EDIT: sorry that was a typo. Base current = 1.5131 mA

Last edited by a moderator: May 4, 2017
7. May 6, 2010

### I_am_learning

How could you know it in the first place? T
he problem is not this particular question. (infact this question is made by myself so as to develop insight into solving transistor problems, i.e. this question isn't my homework or assignment)

What is the general procedure to solving? How do I proceed in the case when base current is just little more than the Saturation current; At that condition V(ce) won't be negligible I think!

(I already did the calculation based on your model and I got, I(b) = 1.51 and I(c) = 1.70, it is consistent with your previous post:|| I am just trying to understand it further)

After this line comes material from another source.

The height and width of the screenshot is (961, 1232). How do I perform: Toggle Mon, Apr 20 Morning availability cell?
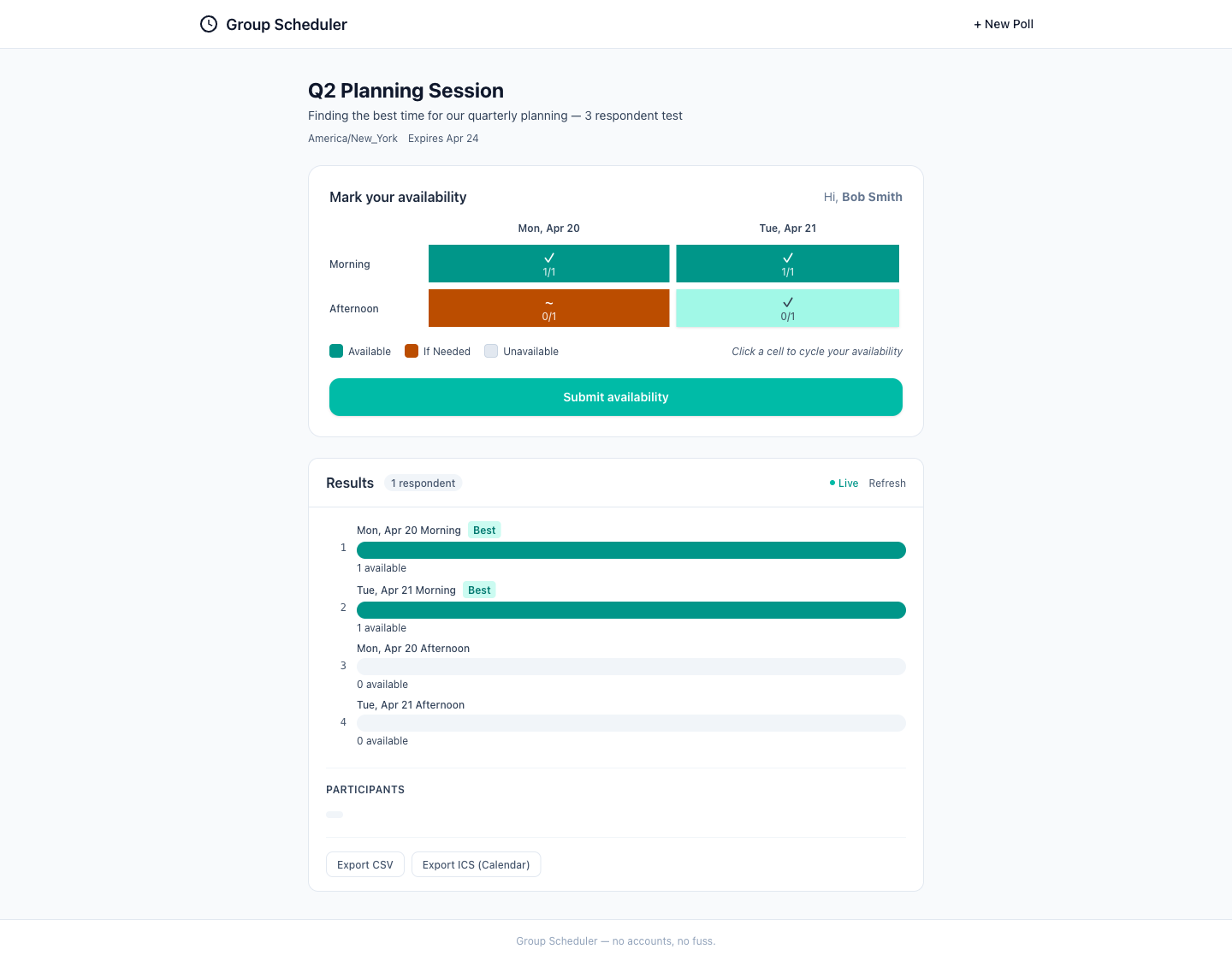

Last edited by a moderator: May 4, 2017
8. May 6, 2010

### vk6kro

If you look at a circuit like that and see the base resistor is not about 100 times the collector resistor, then it should ring alarm bells and tell you this is a saturated transistor.

If it is not saturated, you have to examine the circuit and the transistor characteristics in more detail and apply Kirchoff's Laws to solve for the different currents and voltages.

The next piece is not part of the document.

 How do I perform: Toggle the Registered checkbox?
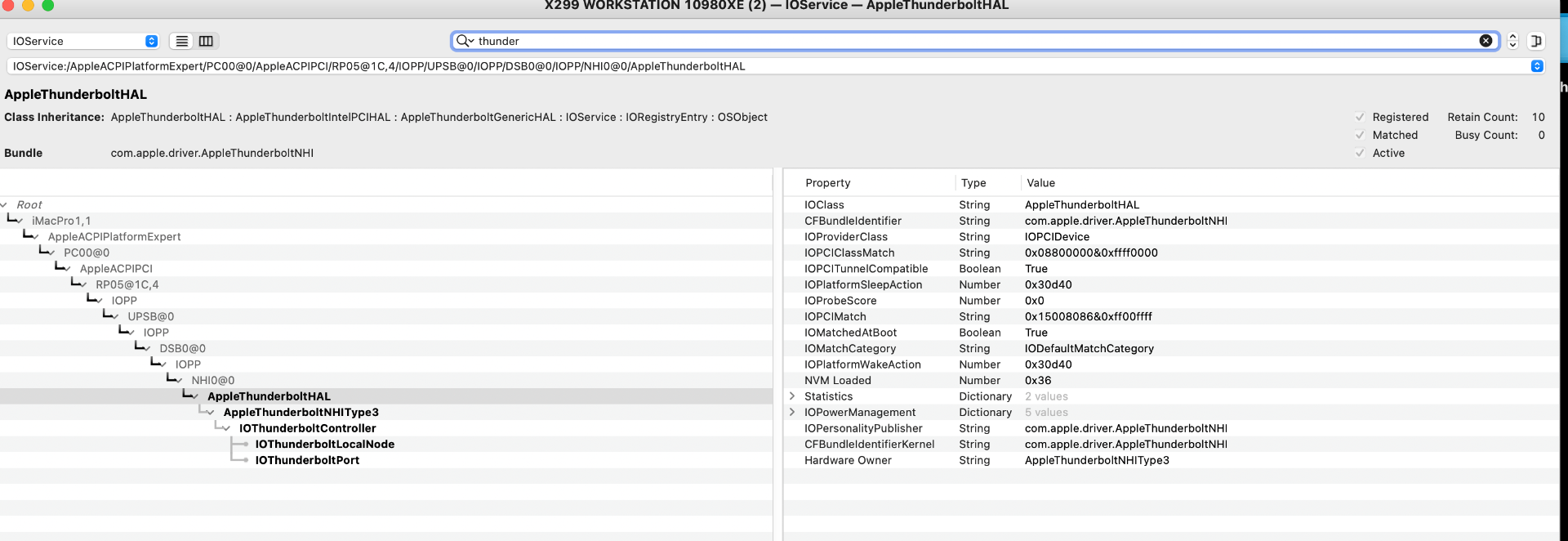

Fortunately, there are some short cuts you should be aware of if you just want to set up a transistor amplifier to give undistorted output. Suppose you wanted to keep your collector and emitter resistors but find a new base resistor that will work better.

If the transistor has reasonable gain (=/>100), you can ignore the base current in the emitter resistor. Transistor gains vary by +/- 50% so a 1 % error here doesn't matter much.

Also, for a linear amplifier, there should be about half of the supply voltage across the transistor. So, in this case, the transistor would have 7.5 volts across it and the collector and emitter resistor will have the remaining 7.5 volts across them in the ratio of their resistances.

So, you can work out the collector current and then work out the base current from the known gain, and hence the base resistor. If a base resistor is given, you can then estimate whether it is likely to bias the transistor in the middle of its range or turn it off or saturate it.

In your circuit, suppose you wanted to make it linear. You would have 6 volts across the 12 K resistor and 1.5 volts across the 3 K emitter resistor. So, there must be a collector current of 0.5 mA flowing. The transistor has a gain of 100 so the base current would be 5 uA.

The base resistor has 15 volts at one end of it and (1.5 + 0.6) volts at the other end of it.
So, it has 12.9 volts across it. So the resistor should be 2.58 MegOhms. (12.9volts/.000005Amps).

So, you can see why your 5 K resistor would not be a good choice.

9. May 6, 2010

### I_am_learning

Ok, I got that. Thank you very much. Bye.